And, you know, I still have this conversation with my father, even today, even decades after his last days on this Earth.
Only now, I talk to the moon.
And it's as if the light reflecting off the moon fills the empty places in my heart.
And sometimes, as I'm walking along, I can hear my father's voice whispering in my ear, "I love you.
I always have, I always will."
(cheers and applause) ♪ ♪ QUDDUS: My name is Yunus Quddus.
I'm from Providence, Rhode island, which is 40 minutes from Boston, and I'm an actor, a storyteller, and a poet.
Can you tell me about how you first started telling stories?
QUDDUS: I would say as a kid, my dad was a poet, so I had to... I wanted to get his attention.
I wanted to get in, into his world.
So I started writing poems and trying to merge stories into these poems, and they had to be amazing to stop him so he would listen, because he worked a lot.
So that's where I think I started.
Can you tell me a little bit about the creative spirit in the house?
You said your dad was a poet.
Yes, so, my dad was a, a poet, and he would have these intricate stories and, and poems and mix life and music with all of these things going on.
And so in my house, you would hear jazz, you would hear Last Poets, you would hear things like that.
You know, and then, growing up on hip-hop, I grew up in hip-hop, so I had all of that creative juice, like, around me to inspire me.
What kind of stories are you most drawn to tell?
I would say inspiration and, and joy and comedy.
I love characters.
I love to tell fun, funny stories and inspirational stories to kids that give them hope.
When I was 16, my life fell apart.
My parents got divorced.
And to make matters worse, I was that weird kid, quiet kid, scared of everything, too gentle for the world I was suddenly placed in.
Now, my parents thought I was old enough to handle it all.
I wasn't.
After my parents got divorced, I moved into a house with my dad that he bought in Philadelphia.
A new city, a new school, and a neighborhood that didn't hide its dangers.
It sat on your front porch like it paid the rent.
I'll never forget the address.
169 Seymour Street.
No heat, no insulation, plastic on the windows, and a kerosene heater that made the entire house smell like a gas station.
My dad worked two jobs.
He left before I opened my eyes and came home long after I closed them.

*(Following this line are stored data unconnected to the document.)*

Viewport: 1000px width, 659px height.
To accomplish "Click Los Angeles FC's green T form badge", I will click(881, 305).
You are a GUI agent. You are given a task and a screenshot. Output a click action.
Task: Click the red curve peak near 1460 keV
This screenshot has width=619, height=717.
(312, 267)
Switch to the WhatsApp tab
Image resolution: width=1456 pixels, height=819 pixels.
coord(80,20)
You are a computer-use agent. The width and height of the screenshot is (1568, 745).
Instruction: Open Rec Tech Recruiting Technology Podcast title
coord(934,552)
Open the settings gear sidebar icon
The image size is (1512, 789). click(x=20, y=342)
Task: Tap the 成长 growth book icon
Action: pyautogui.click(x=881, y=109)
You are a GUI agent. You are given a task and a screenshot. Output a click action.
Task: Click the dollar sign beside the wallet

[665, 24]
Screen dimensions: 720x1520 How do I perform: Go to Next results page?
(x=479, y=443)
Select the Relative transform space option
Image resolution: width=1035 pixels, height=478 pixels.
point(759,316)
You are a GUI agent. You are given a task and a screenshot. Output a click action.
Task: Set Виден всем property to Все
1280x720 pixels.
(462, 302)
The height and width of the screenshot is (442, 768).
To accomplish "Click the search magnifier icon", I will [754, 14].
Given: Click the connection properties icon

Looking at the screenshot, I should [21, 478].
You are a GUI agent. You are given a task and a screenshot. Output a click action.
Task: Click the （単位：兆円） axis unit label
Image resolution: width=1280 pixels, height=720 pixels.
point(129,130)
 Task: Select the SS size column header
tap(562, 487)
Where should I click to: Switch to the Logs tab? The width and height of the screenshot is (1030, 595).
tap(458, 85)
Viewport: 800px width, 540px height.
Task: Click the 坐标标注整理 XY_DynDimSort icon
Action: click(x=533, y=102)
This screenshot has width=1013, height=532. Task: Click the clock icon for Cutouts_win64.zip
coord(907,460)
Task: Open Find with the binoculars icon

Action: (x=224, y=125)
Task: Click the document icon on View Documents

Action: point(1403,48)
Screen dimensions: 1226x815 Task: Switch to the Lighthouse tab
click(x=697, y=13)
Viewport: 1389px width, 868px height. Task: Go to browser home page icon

So, at 16, in a three-story house, I realized I had to raise myself.
And outside was war.
The neighborhood had all the perfect ingredients for the ghetto: gangs, drug dealers, and then there was Dwayne.
Dwayne was a 26-year-old man who bullied teenagers like it was his full-time job.
(audience chuckling) Every weekend, I avoided Dwayne like he was a devil coming after my soul.
But school was a different kind of torture.
Freshman year at Germantown High School.
Everything I wore came from the thrift store.
I even had reversible pants and a reversible jacket.
Wednesdays I was gray, Thursdays I was black, Mondays and Tuesdays... I skipped school on those days.
(audience chuckling) I didn't have enough clothes to fill in those days.
And Friday was my one good shirt day.
The one day I felt like I could be normal and I could fit in.
Until a kid pointed at me in the hall and said, "Yo, that's my old shirt.
(audience chuckling and murmuring) My mom donated that to the thrift store."
From that point on, every Friday became a rerun of humiliation.
By the end of the week, walking home, I felt alone.
Then I heard behind me, "Yo, get him!"
I took a quick glance.
Ten feet, ten people coming towards me.
Ten kids looking to jump me like it was after-school sports.
My first instinct, and my greatest talent at that time, was to run.
I was fast.
I ran like survival was the only thing I had ever learned.
Through alleyways, over fences, across train tracks, until finally, I lost them.
I stopped in the middle of an alley to catch my breath with the weight of the world on my chest.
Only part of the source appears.